Data records
· · ·

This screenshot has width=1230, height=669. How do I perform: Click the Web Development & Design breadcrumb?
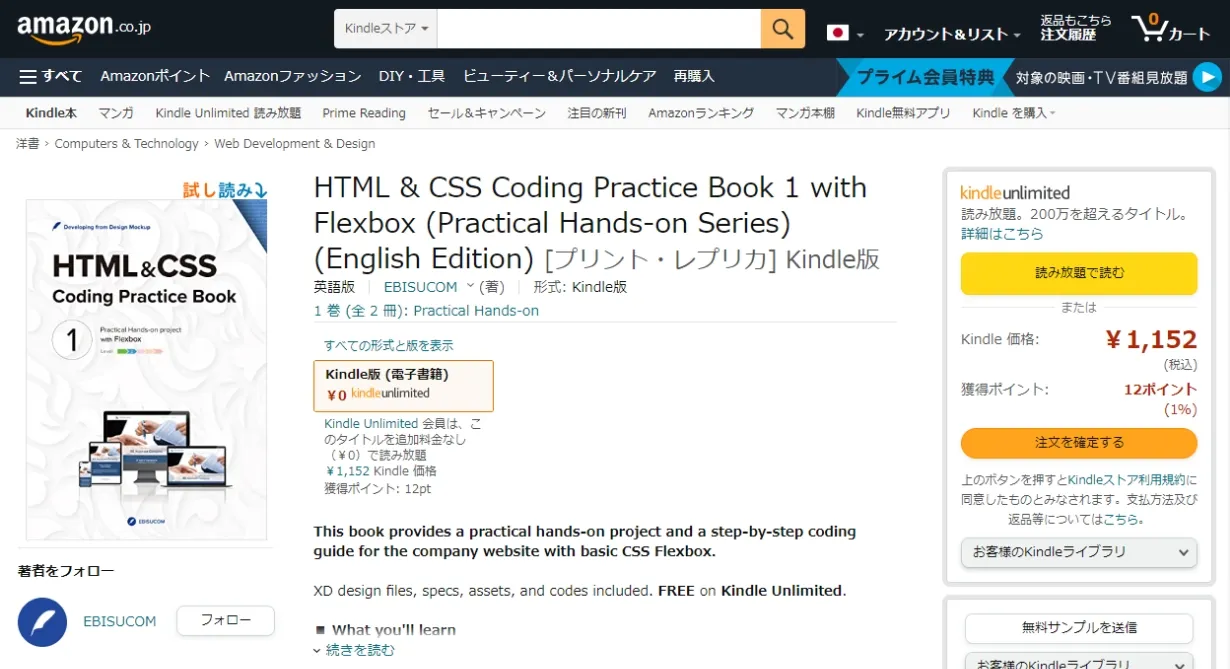294,144
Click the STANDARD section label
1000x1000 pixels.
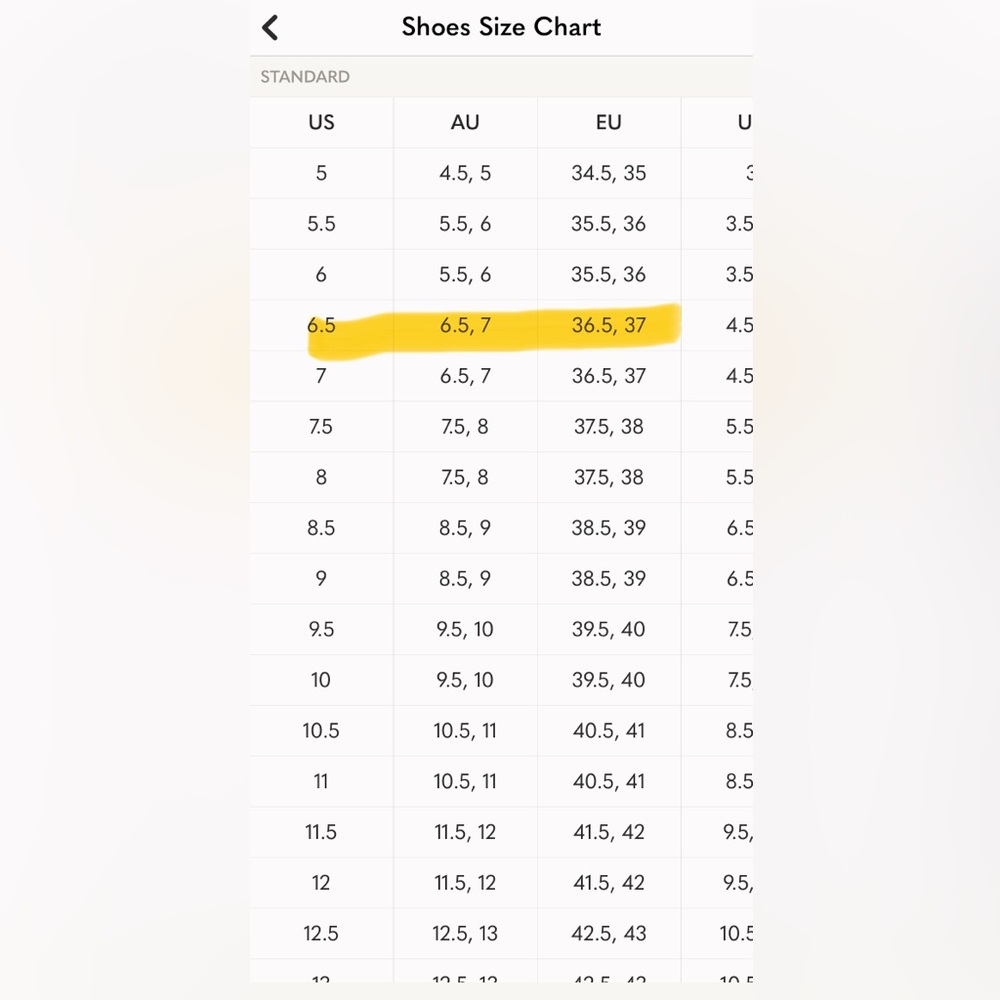coord(305,77)
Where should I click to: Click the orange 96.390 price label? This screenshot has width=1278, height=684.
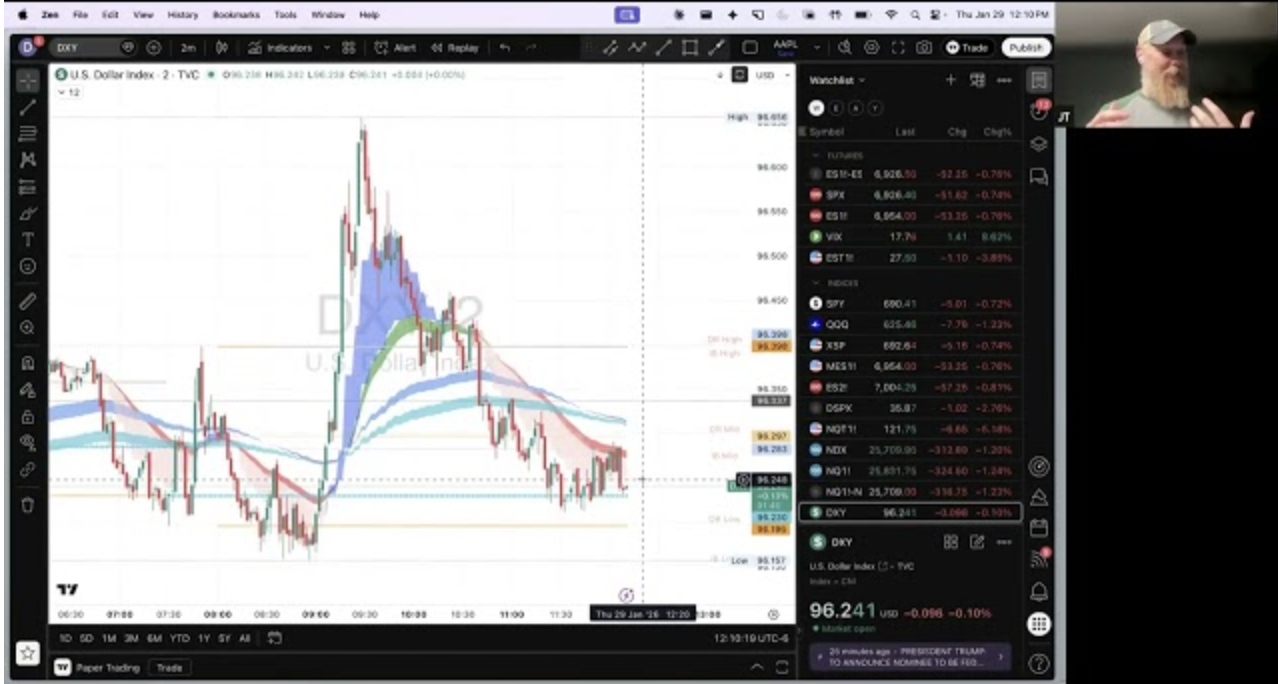pyautogui.click(x=770, y=346)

· · ·

• Your task
Return an exact transcription of the entries above, excluding each image.

• Output of the task
This screenshot has width=1230, height=669. How do I perform: Click the Web Development & Design breadcrumb?
294,144
Click the STANDARD section label
1000x1000 pixels.
coord(305,77)
Where should I click to: Click the orange 96.390 price label? This screenshot has width=1278, height=684.
pyautogui.click(x=770, y=346)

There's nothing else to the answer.